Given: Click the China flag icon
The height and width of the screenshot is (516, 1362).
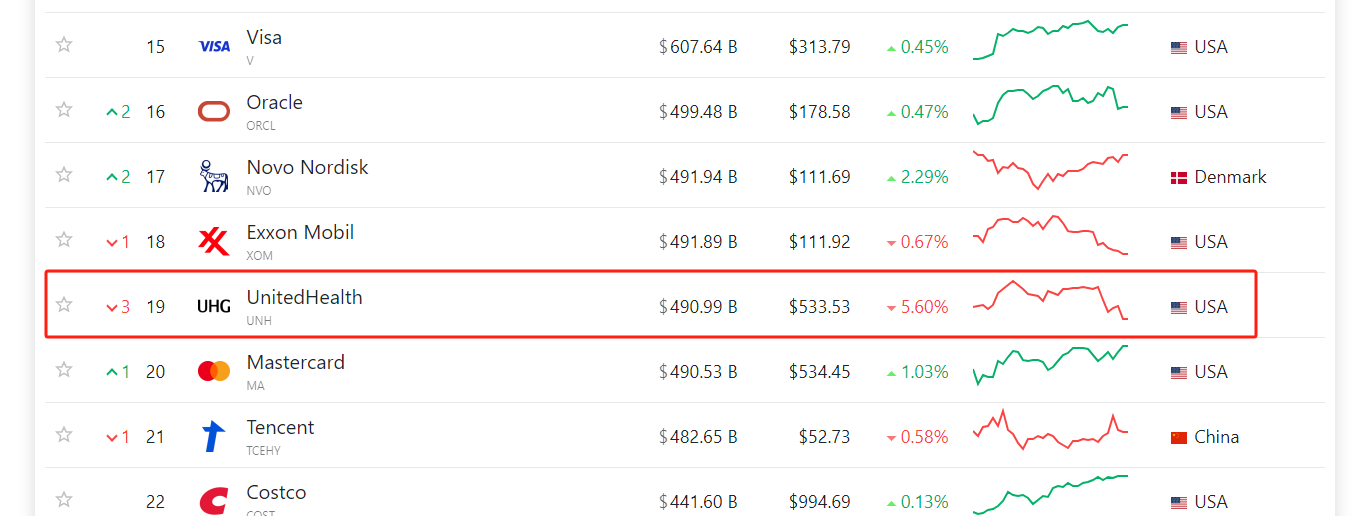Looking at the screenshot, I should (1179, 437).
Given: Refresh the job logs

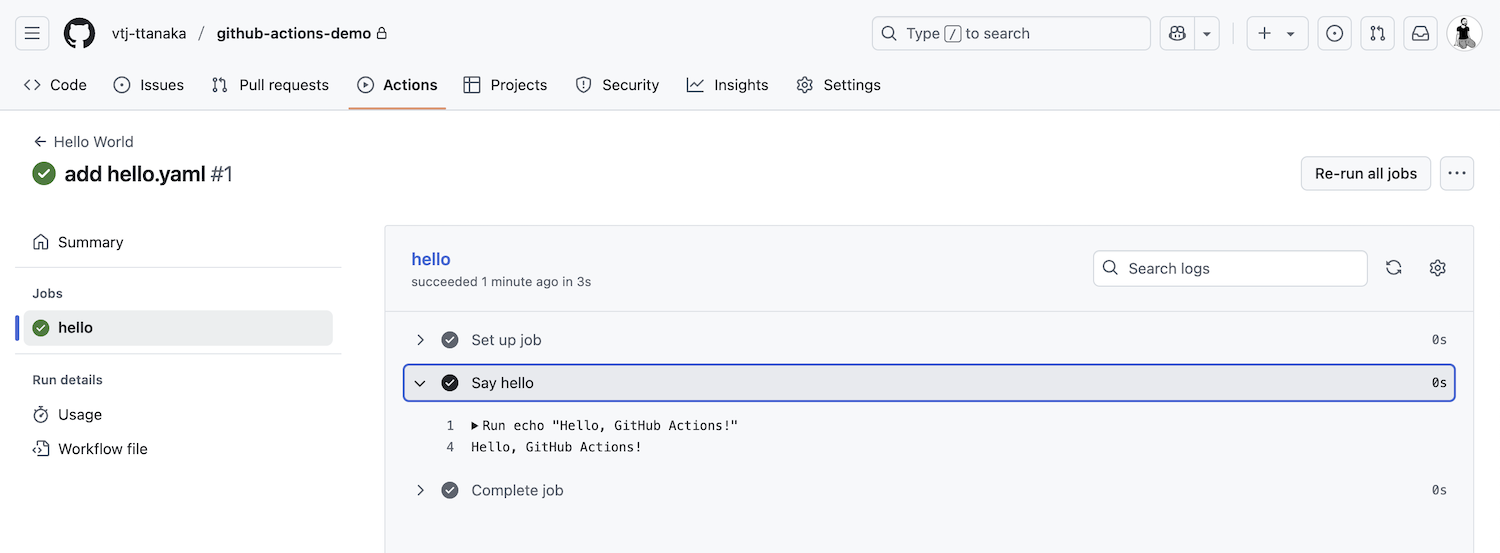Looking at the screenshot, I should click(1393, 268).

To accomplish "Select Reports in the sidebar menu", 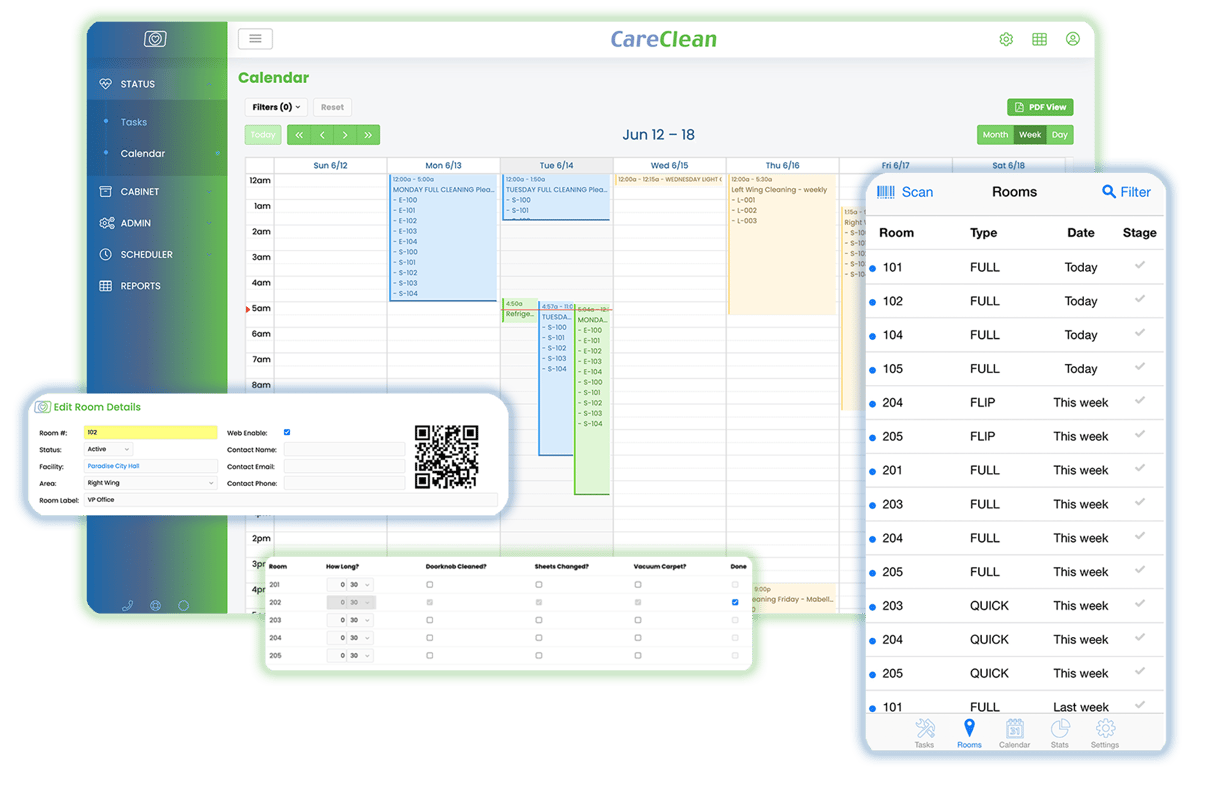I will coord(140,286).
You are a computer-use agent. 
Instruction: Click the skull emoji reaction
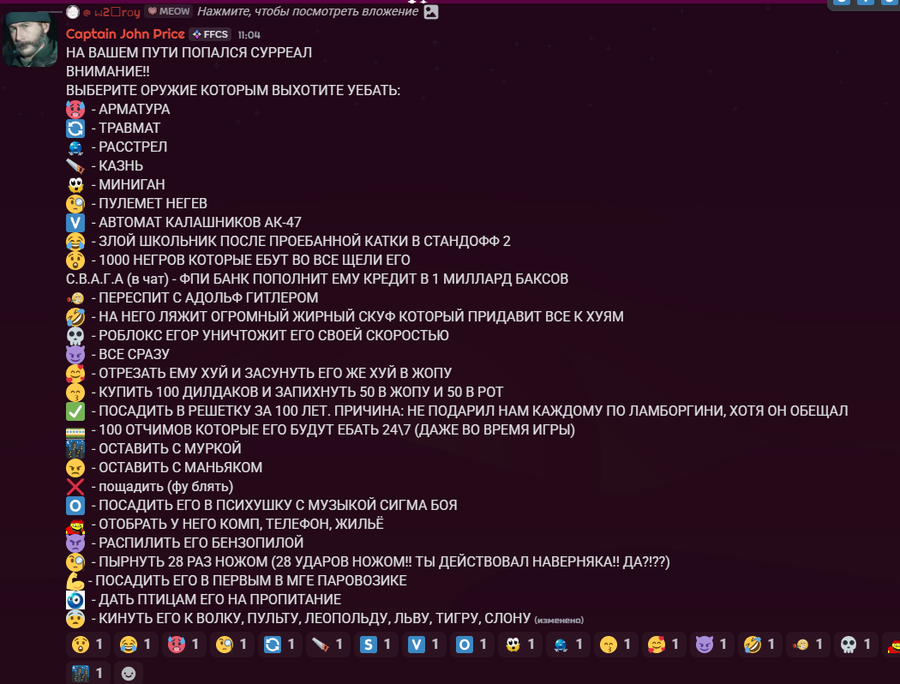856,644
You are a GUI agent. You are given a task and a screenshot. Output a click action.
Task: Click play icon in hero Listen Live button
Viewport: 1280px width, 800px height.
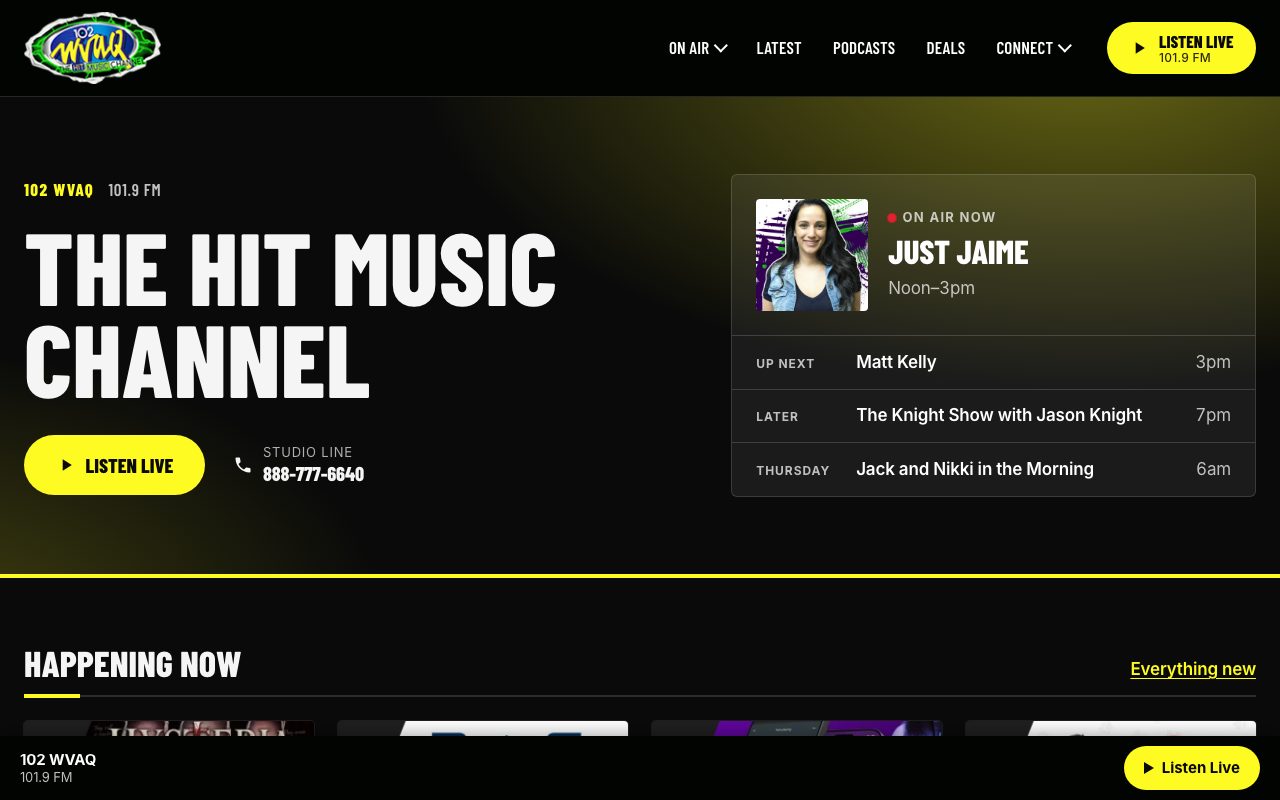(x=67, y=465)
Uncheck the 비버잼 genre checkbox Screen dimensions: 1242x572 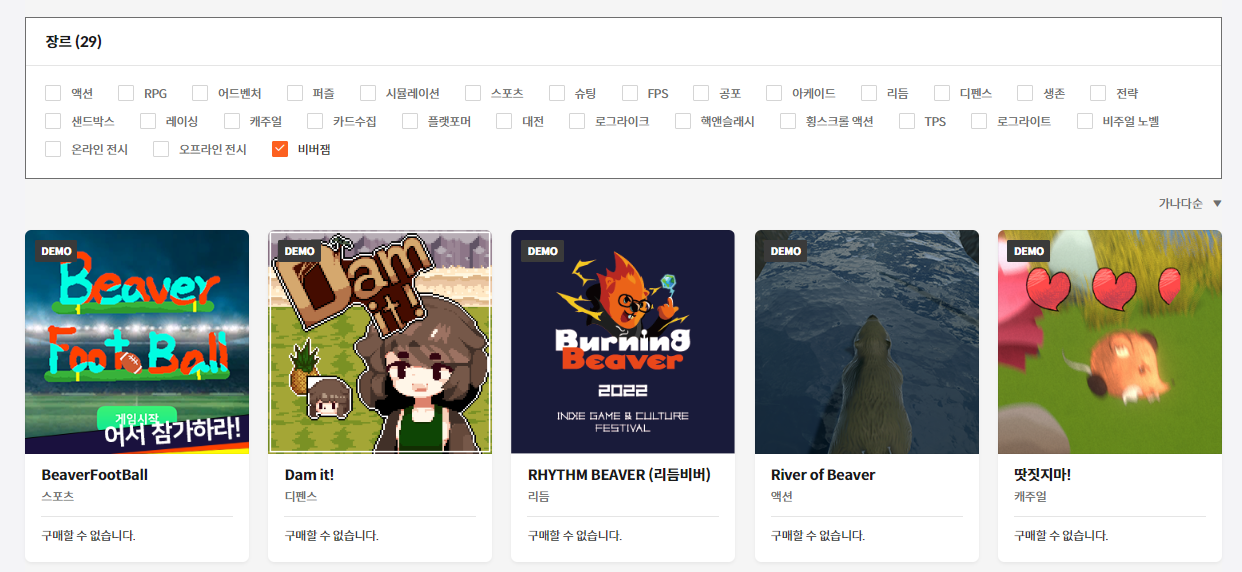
+ + + + +
### Aim:
Find each line in the entries above that contains the string "height" and copy those lines out in full. The match is case-sensitive.

### Worked answer:
The height and width of the screenshot is (516, 1362).
Viewport: 1280px width, 800px height.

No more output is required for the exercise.